Recensioni / Reviews/Traduzione / Translation

La traduzione non è un pranzo di gala. Né tantomeno un buffet [Pulp]

La polemica che ha accompagnato la pubblicazione italiana di Zong! – il poema di Marlene NourbeSe Philip – rivela uno spiraglio critico rilevante che attraversa letteratura, pensiero decoloniale e teoria della traduzione e che riteniamo utile approfondire. Dopo l’articolo di Lorenzo Mari, proseguiamo la discussione con questo intervento di Elena Basile

Note sulla traduzione italiana di Zong!, come narrato all’autrice da Setaey Adamu Boateng.

«Il 18 ottobre scorso è uscita su Pulp una riflessione di Lorenzo Mari sul caso della traduzione italiana di Zong! di M. NourbeSe Philip, pubblicata a giugno 2021 dalla Benway Series e condannata pubblicamente dall’autrice tre mesi più tardi, dopo lunghe e infruttuose contrattazioni private. Più che con il testo poetico in sé, la riflessione di Mari si misura con gli strascichi polemici causati dalla sua pubblicazione, situandoli all’interno di una serie di considerazioni storiche, geografiche, legali e spirituali complesse, non sempre però cogliendo adeguatamente il bersaglio e tratteggiando un quadro molto parziale delle ragioni di fondo che hanno portato alla situazione odierna. Una situazione in cui gli editori della Benway Series continuano a promuovere il libro come se nulla fosse, mentre in rete la petizione di NourbeSe Philip che ne chiede la distruzione e le scuse ufficiali degli editori italiani per non averne rispettato “i protocolli di cura” continua ad accumulare firme.

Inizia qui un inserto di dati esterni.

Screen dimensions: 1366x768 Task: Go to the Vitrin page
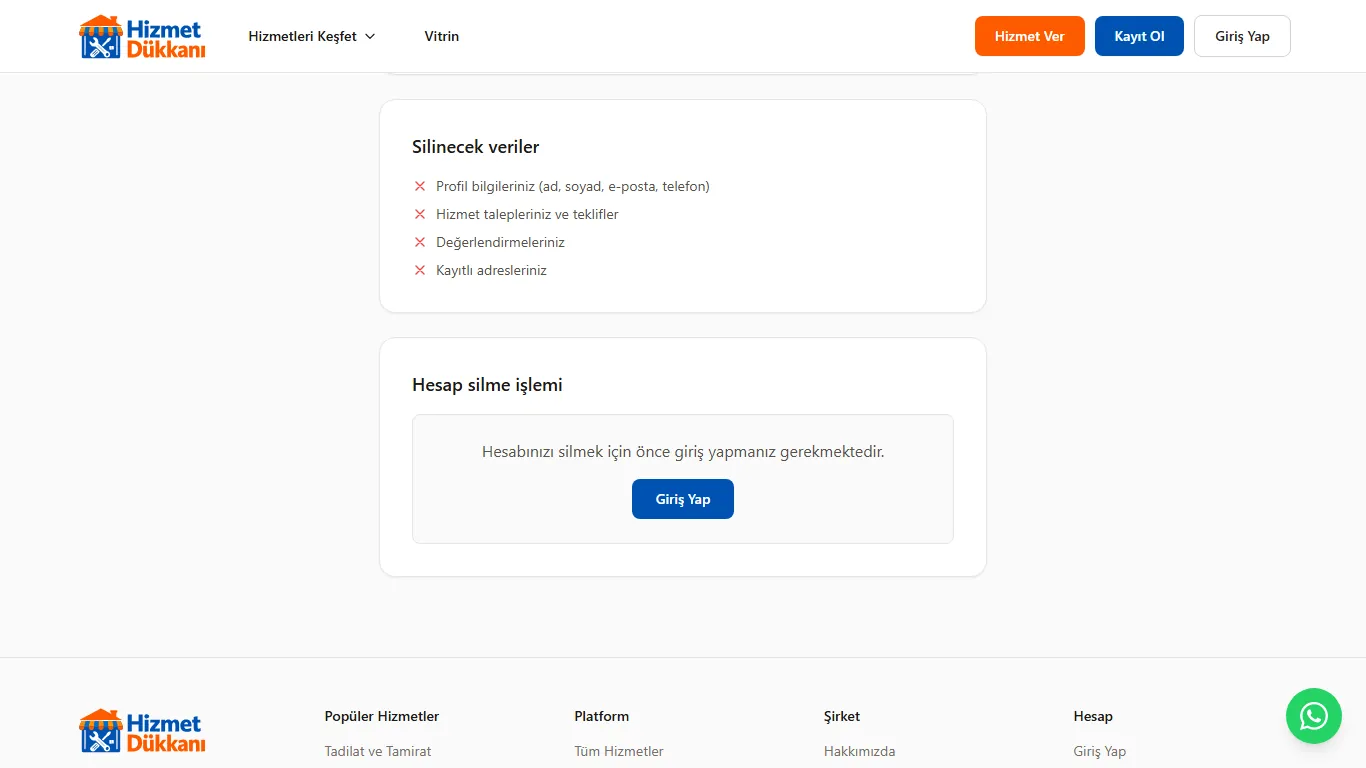pyautogui.click(x=442, y=36)
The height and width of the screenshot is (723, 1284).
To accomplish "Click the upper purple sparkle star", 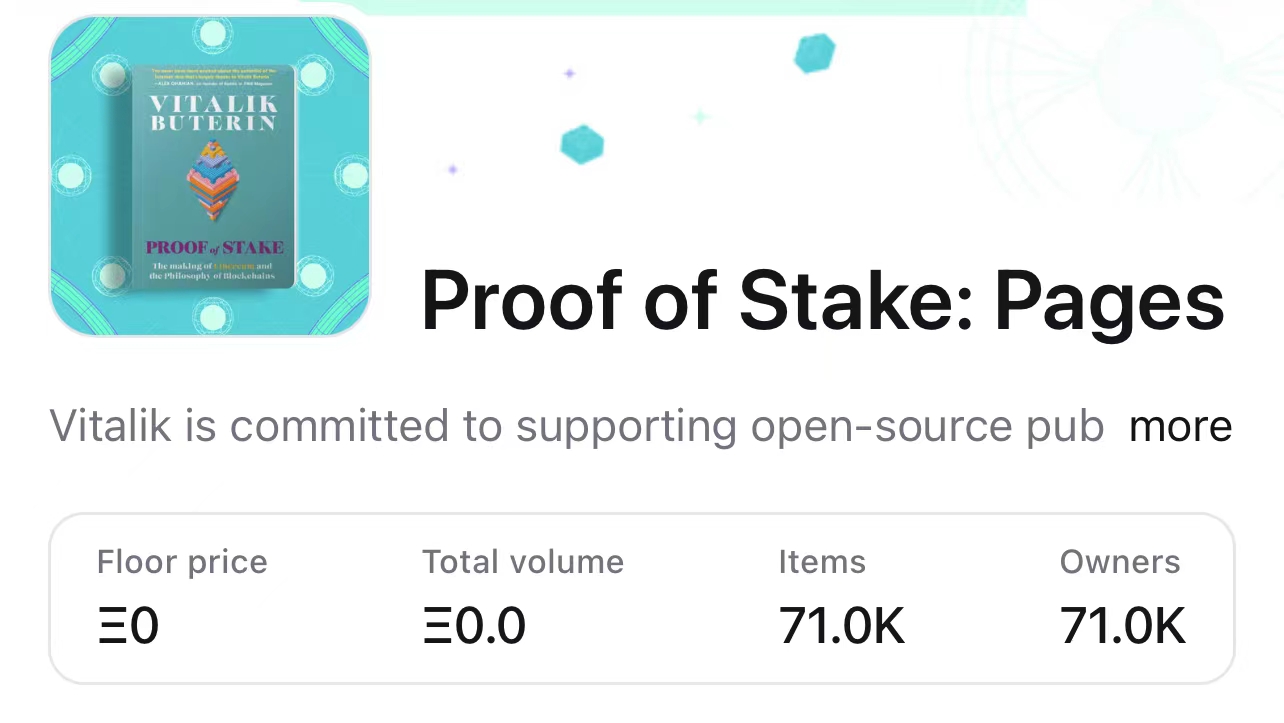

Premetto subito che quest’intervento, al contrario di Mari che si schiera esplicitamente con la Benway Series, si schiera a favore delle ragioni di Philip contro questa pubblicazione. Intervengo qui in qualità di traduttrice, di studiosa della traduzione, di persona italiana che vive e lavora a Toronto da venticinque anni, e soprattutto di persona che negli anni ha sia assistito alla presentazione delle prime versioni di Zong!, sia partecipato in prima persona all’evoluzione del testo in un rito annuale di veglia collettiva, la cui memoria corporea diretta e condivisa mi convince sempre più che le lezioni più importanti di questo testo sono ancora in fieri – e forse questa vicenda è una di esse.»